WHAT TO PRODUCE:
Taking the data below, please print only the lines from the line holding "Click the page icon beside the title" to the line holding "The image size is (1357, 690).", inclusive, with pictures omitted.

──────── TASK MATERIAL

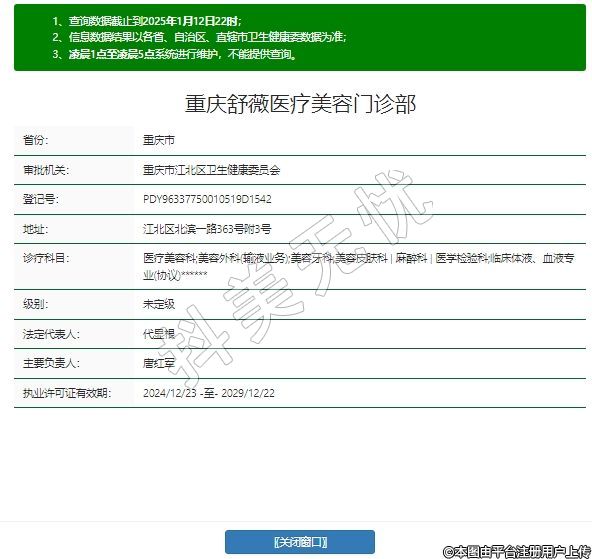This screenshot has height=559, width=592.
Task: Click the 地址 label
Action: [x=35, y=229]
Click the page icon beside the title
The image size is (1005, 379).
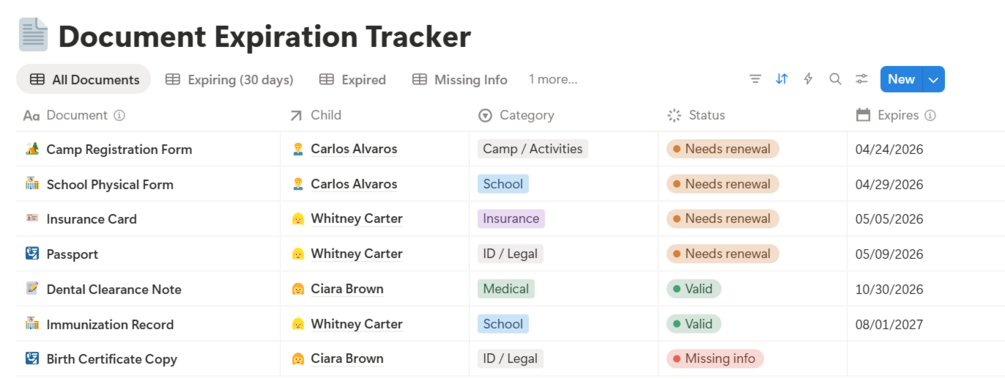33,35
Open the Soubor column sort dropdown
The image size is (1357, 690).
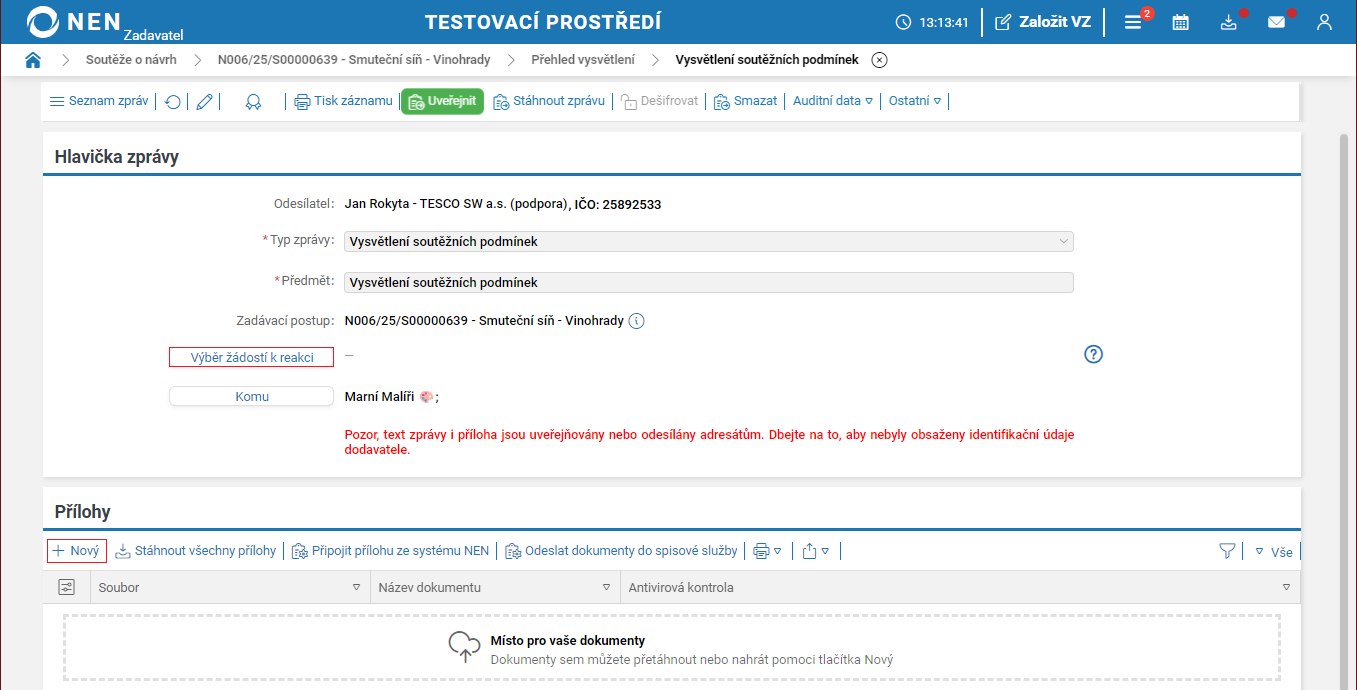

────────────────
──────── TASK MATERIAL

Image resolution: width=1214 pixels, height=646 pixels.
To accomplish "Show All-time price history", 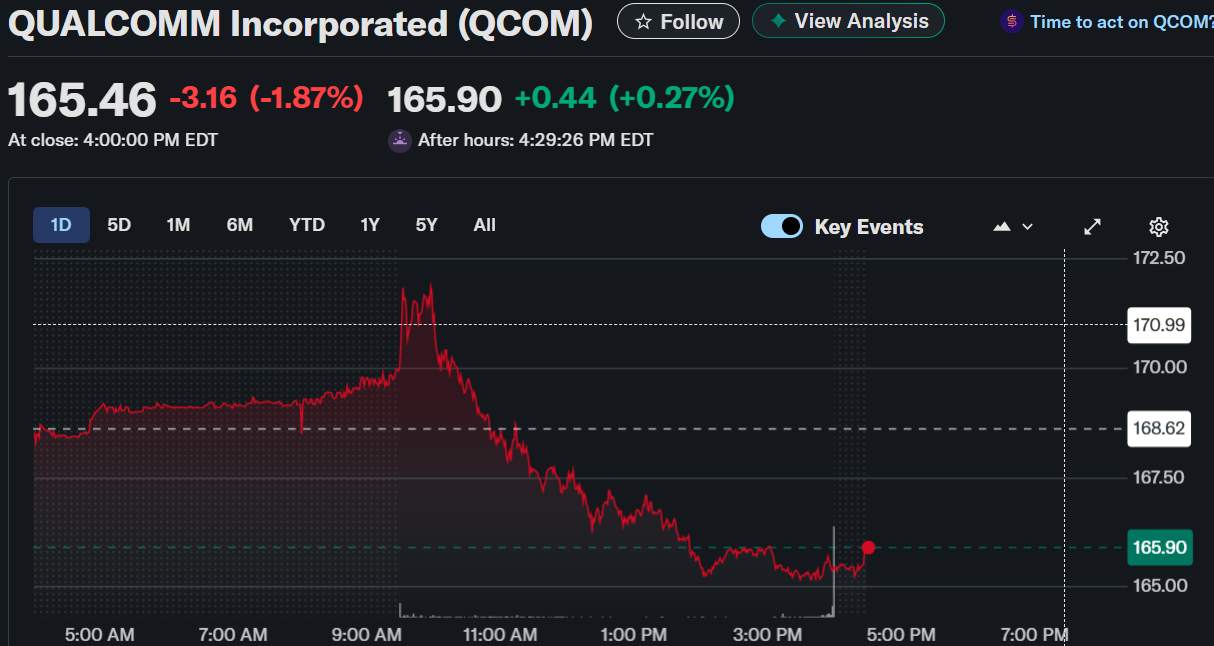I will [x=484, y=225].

────────────────

RESULT FOR THIS TASK:
Click the page icon beside the title
The image size is (1005, 379).
33,35
Open the Soubor column sort dropdown
The image size is (1357, 690).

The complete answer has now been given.